World's Highest Density Optical Fiber with Deployable Reliability
A glass diameter of less than 250 µm makes it possible to ensure that optical fiber has sufficient reliability (i.e. bendable fiber that does not break). Accommodating 114 channels in one optical fiber enables us to transfer thousands of HDTV videos per second. The achievement indicates the reality of ultra-large capacity optical fiber that can handle a Peta- to Exa-bit transmission capacity.
This remarkable achievement was reported in March as a postdeadline paper at the Optical Fiber Communication Conference and Exposition (OFC 2016), the largest conference on optical communication in North America, which was held in Anaheim, California, USA.
This work was partially based on work commissioned by the National Institute of Information and Communications Technology (NICT).
Recent figures released by the Ministry of Internal Affairs and Communications indicate that the data transmission capacity in Japan exceeded 2.5 Tera-bits per second (Tera = 1012) in November 2013. This trend will require a data capacity of 100 Tera-bits per second by the late 2020s. It is also expected that the capacity crunch facing existing optical fiber, which has one optical path (core) supporting one kind of optical signal (mode), may be reached at the same time. This background means we must install additional optical fibers in the 2020s. However, the maximum number of optical fibers that can be stored in one optical fiber cable is limited. We will also need to construct additional optical wiring infrastructure underground and in buildings, if there is insufficient space in the existing infrastructure.

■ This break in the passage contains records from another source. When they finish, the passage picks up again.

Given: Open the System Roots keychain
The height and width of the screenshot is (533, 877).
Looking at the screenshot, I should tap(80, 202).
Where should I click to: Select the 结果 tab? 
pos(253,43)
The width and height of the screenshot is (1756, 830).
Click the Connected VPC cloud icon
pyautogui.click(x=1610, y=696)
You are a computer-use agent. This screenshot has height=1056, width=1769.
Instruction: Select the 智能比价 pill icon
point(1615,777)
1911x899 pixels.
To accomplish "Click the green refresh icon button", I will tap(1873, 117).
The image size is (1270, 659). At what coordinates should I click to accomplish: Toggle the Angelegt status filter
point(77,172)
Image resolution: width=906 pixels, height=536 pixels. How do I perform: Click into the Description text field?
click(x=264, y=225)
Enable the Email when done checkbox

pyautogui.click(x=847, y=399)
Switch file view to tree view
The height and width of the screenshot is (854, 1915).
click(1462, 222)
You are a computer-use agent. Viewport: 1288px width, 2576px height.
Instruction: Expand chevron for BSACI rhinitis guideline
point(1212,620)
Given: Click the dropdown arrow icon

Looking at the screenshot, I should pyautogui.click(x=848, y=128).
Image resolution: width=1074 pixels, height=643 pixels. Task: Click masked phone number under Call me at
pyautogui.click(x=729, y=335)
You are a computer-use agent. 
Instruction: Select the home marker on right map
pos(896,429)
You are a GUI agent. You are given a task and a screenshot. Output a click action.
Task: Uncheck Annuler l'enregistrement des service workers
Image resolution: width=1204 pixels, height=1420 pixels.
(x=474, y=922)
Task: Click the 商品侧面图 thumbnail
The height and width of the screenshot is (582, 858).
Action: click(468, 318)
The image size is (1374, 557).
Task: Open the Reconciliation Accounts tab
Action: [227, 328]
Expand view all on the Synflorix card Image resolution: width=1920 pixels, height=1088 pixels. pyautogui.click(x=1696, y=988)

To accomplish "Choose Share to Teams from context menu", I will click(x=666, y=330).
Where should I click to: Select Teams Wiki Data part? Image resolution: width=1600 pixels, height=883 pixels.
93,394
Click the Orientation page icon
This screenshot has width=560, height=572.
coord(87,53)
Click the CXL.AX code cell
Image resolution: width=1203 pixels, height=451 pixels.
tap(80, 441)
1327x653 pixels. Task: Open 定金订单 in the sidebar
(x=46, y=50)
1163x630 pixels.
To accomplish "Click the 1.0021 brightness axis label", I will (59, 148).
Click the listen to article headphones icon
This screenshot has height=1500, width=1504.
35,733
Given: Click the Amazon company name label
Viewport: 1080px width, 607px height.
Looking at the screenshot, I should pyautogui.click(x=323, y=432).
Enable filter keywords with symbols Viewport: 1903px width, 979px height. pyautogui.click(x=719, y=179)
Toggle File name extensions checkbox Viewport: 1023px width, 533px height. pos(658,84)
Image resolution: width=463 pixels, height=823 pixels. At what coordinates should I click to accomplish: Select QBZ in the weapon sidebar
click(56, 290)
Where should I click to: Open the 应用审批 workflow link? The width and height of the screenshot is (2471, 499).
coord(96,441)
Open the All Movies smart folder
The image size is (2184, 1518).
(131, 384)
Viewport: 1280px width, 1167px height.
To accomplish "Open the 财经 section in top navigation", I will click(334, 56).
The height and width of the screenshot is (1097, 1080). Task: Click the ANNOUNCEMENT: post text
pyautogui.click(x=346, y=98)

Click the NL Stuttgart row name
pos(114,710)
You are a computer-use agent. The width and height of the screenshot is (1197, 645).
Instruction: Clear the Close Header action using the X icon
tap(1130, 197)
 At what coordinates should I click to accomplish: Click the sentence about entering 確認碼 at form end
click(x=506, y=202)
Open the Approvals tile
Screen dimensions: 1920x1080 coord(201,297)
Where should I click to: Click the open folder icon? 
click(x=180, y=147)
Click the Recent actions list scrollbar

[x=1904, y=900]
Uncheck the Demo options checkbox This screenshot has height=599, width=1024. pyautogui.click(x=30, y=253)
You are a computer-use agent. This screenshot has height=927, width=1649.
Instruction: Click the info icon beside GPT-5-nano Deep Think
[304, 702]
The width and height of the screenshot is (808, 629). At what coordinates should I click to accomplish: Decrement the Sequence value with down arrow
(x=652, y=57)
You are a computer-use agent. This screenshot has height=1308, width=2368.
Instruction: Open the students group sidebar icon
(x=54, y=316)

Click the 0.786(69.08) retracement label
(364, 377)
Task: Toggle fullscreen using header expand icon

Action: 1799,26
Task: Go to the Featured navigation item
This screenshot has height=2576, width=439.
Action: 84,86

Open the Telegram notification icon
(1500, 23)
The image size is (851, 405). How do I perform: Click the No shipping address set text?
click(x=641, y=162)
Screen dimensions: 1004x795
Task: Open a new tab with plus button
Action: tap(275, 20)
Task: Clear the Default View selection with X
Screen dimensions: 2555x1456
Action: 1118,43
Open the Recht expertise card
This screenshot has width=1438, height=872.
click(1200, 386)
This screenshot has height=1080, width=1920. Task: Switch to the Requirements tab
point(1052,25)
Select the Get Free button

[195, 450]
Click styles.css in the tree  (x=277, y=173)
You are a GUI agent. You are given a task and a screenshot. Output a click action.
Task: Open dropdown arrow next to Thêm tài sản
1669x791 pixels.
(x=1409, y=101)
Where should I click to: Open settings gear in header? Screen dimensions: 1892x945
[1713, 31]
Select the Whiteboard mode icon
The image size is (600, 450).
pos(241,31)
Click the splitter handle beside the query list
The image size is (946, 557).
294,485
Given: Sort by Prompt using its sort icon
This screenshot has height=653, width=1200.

To address these concerns, worldwide research has been under way on new optical fiber that uses space multiplexing technology. For example, multi-core optical fiber accommodates many cores in one optical fiber, and multi-mode optical fiber supports many modes in one core. However, it is difficult to obtain more than 50 communication paths (channels) using one core or mode multiplexing because of the limit to the glass diameter or the controllability of the refractive index profile*4. With this as the background, NTT, Fujikura and Hokkaido University (Laboratory of Information Communication Photonics) combined their expertise to realize an optical fiber with more than 100 channels while maintaining a deployable glass diameter by considering the best mix of core- and mode-multiplexing.